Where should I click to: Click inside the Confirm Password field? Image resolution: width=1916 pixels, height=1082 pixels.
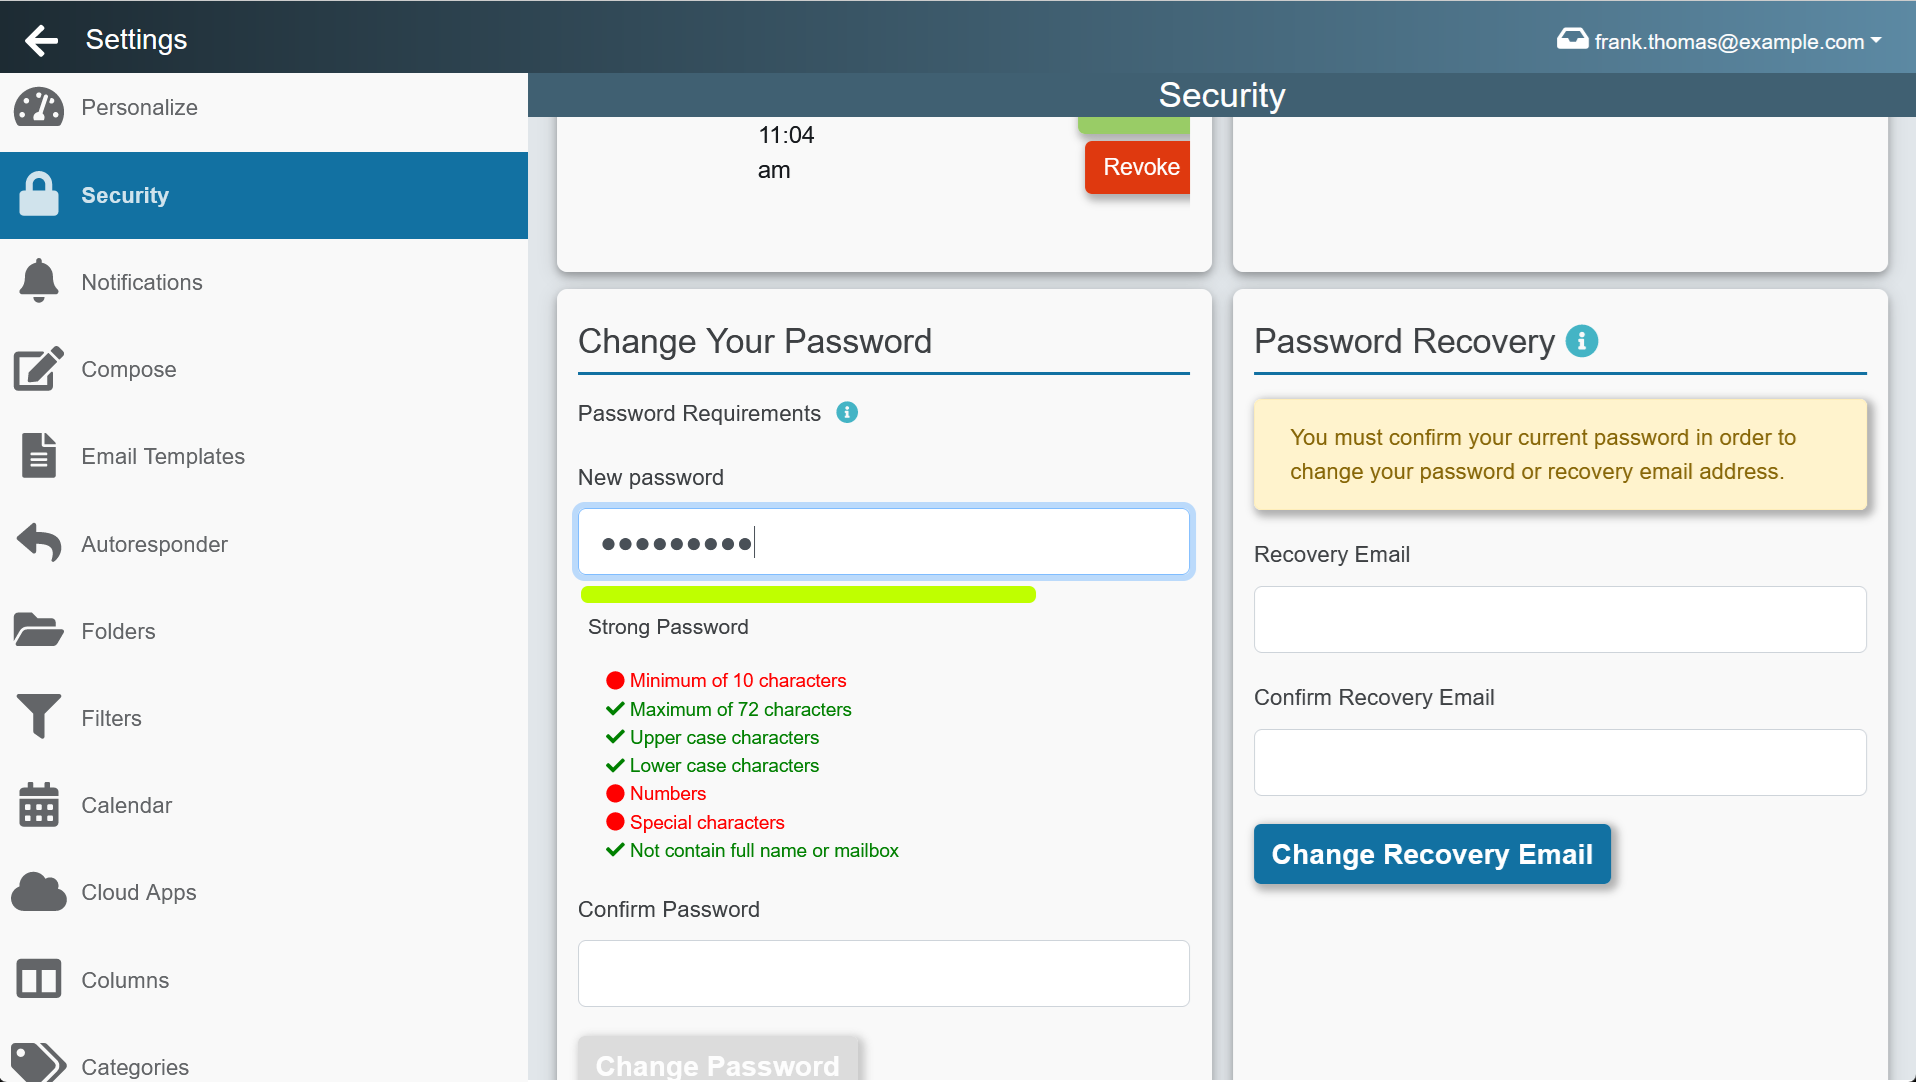pyautogui.click(x=883, y=972)
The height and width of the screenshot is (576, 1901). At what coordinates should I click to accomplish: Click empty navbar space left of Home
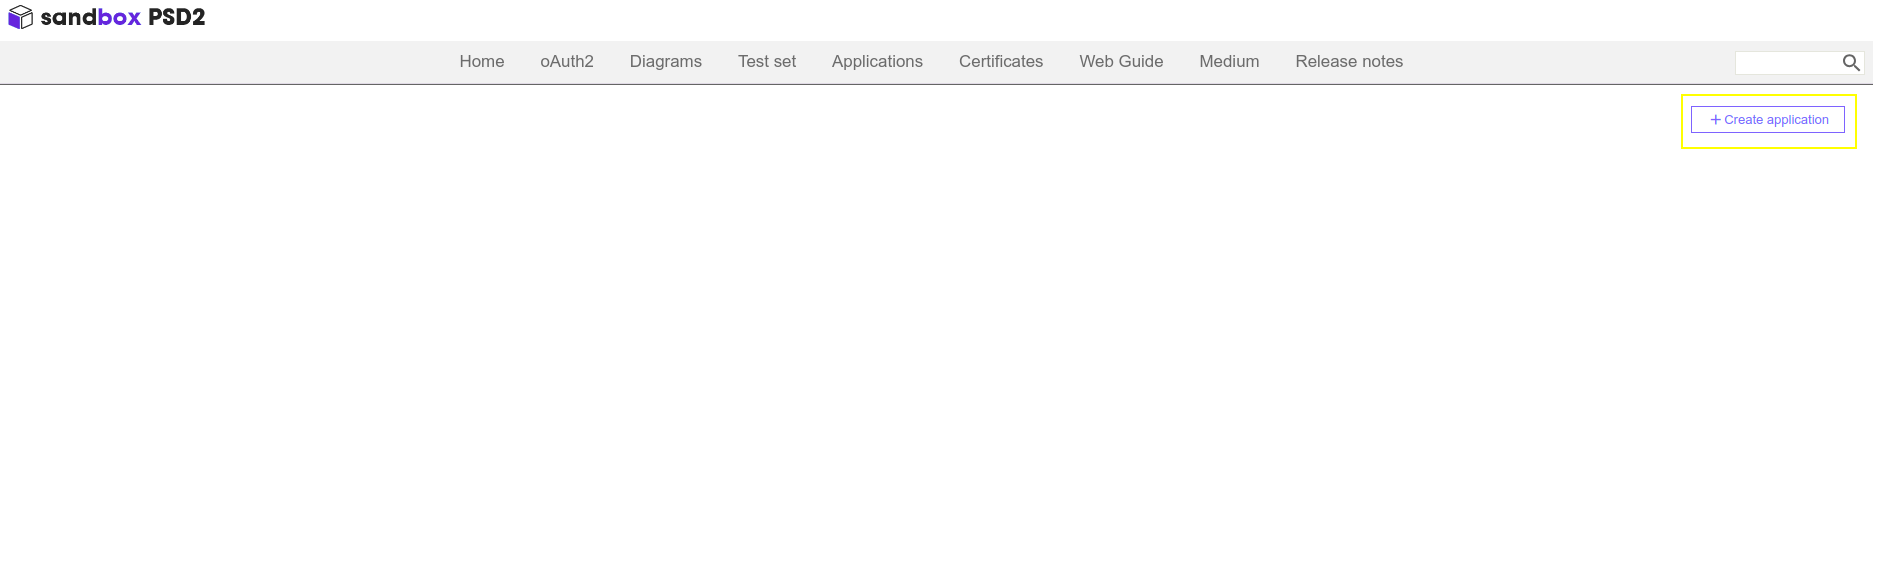coord(220,62)
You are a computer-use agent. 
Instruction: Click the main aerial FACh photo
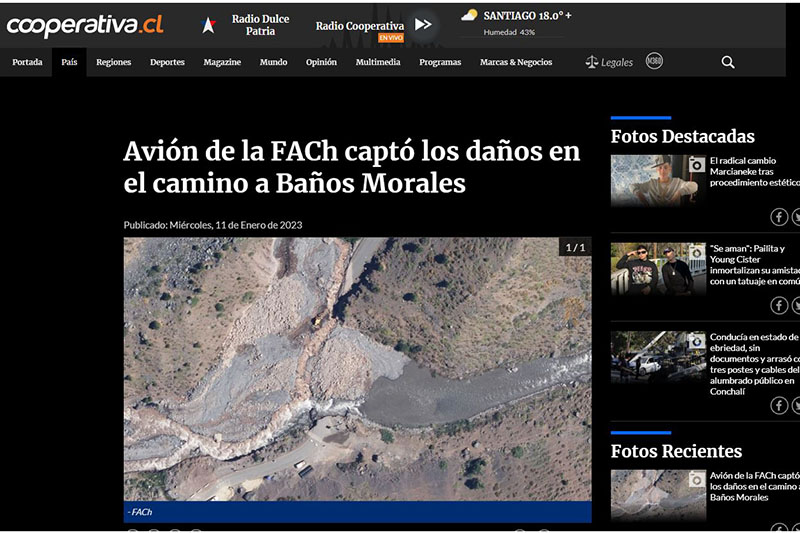[357, 369]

## Consigne
Filtrez le listing ci-dessus en recopiant chaque ligne qui contient le mot « height ».

## Résultat attendu
Where should I click to: Click inside the Confirm Password field? Image resolution: width=1916 pixels, height=1082 pixels.
The height and width of the screenshot is (576, 1901). At what coordinates should I click to accomplish: Click empty navbar space left of Home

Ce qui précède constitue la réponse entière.